Spitzer-IRAC GLIMPSE of high mass protostellar objects. I Infrared point sources and nebulae

TL;DR

This study uses Spitzer-IRAC data to analyze high-mass protostellar objects, revealing their infrared properties, nebulae morphologies, and supporting models of ongoing accretion in massive star formation.

Contribution

It provides detailed infrared characterization of HMPOs, identifies their nebulae morphologies, and supports models of continued accretion in massive star formation.

Findings

75% of sources show compact nebulae with UCHII-like morphologies

Spectral indices indicate dense envelopes around protostars

Infrared counterparts suggest YSOs with 8-20 solar masses in Class I stage

Abstract

The GLIMPSE archive was used to obtain 3.6--8.0micron, point source photometry and images for 381 massive protostellar candidates lying in the Galactic mid-plane. The colours, magnitudes and spectral indicies of sources in each of the 381 target fields were analysed and compared with the predictions of 2D radiative transfer model simulations. Although no discernable embedded clusters were found in any targets, multiple sources or associations of redenned young stellar objects were found in many sources indicating multiplicity at birth. The spectral index ($\alpha$) of these point sources in 3.6--8.0mum bands display large values of $\alpha$=2--5. A color-magnitude analog plot was used to identify 79 infrared counterparts to the HMPOs. Compact nebulae are found in 75% of the detected sources with morphologies that can be well described by core-halo, cometary, shell-like and bipolar geometries similar to those observed in ultra-compact HII regions. The IRAC band SEDs of the IR counterparts of HMPOs are best described to represent YSOs with a mass range of 8--20\msun in their Class I stages when compared with 2D radiative transfer models.
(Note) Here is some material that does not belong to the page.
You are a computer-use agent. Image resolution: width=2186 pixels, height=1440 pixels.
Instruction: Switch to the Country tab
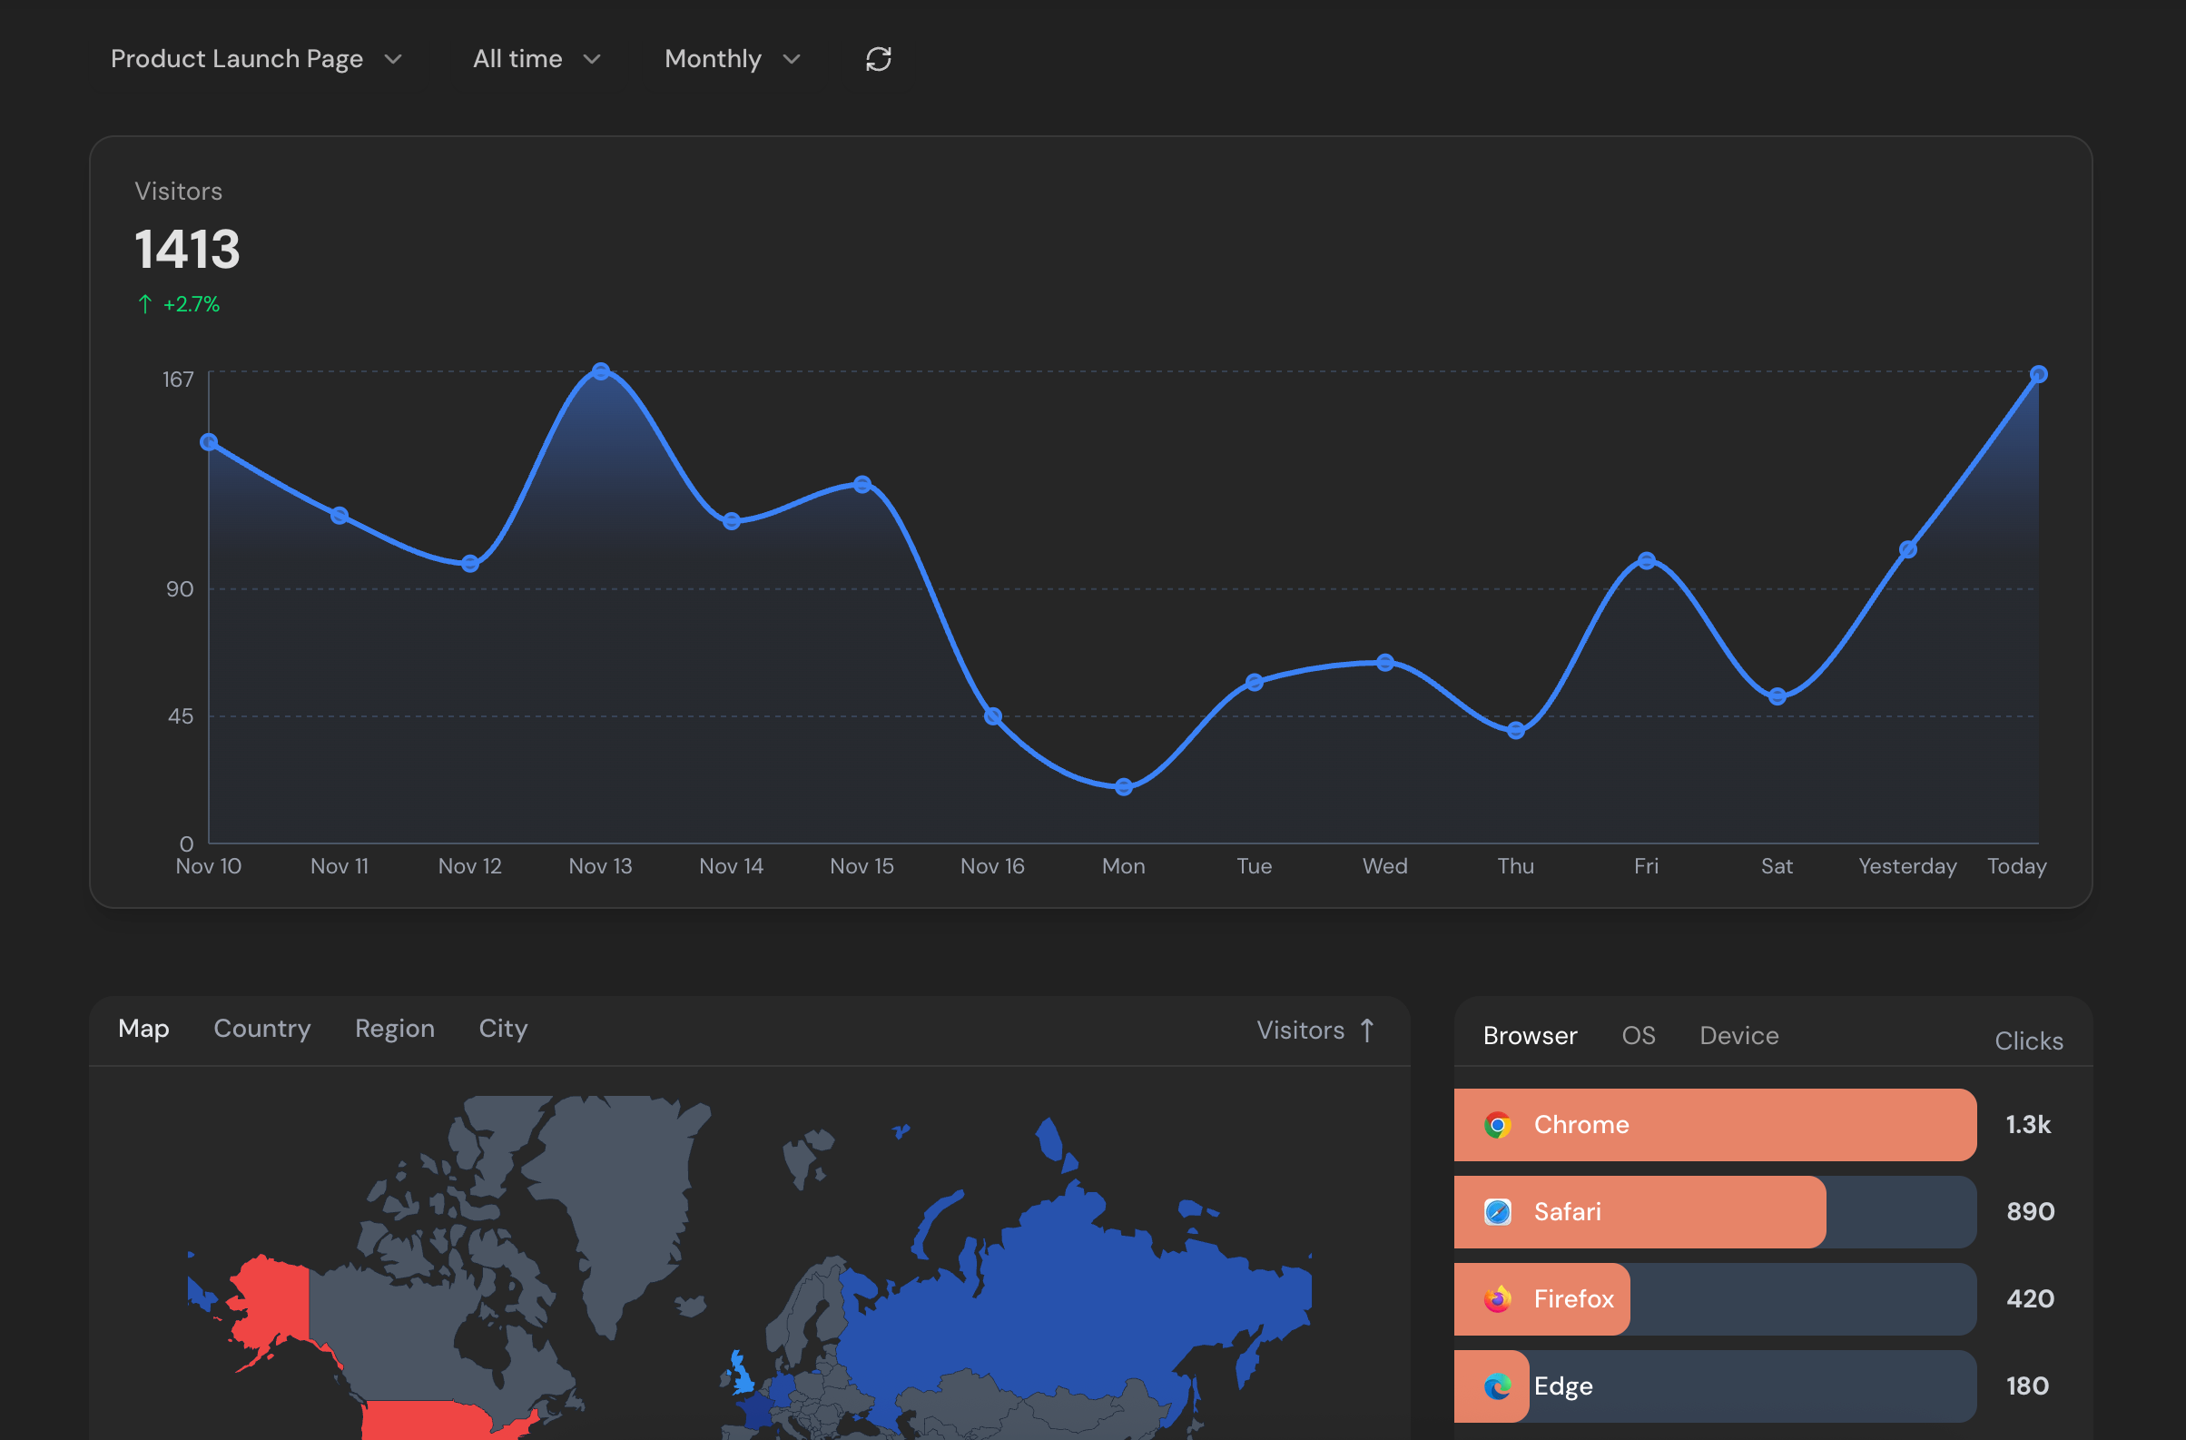(262, 1028)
They also suggest that the high $\alpha$ values represent reprocessed star/star+disk emission that is arising in the dense envelopes. Thus we are witnessing the luminous envelopes around the protostars rather than their photospheres or disks. We argue that the compact infrared nebulae likely reflect the underlying physical structure of the dense cores and are found to imitate the morphologies of known UCHII regions. Our results favour models of continuuing accretion involving both molecular and ionised accretion components to build the most massive stars rather than purely molecular rapid accretion flows.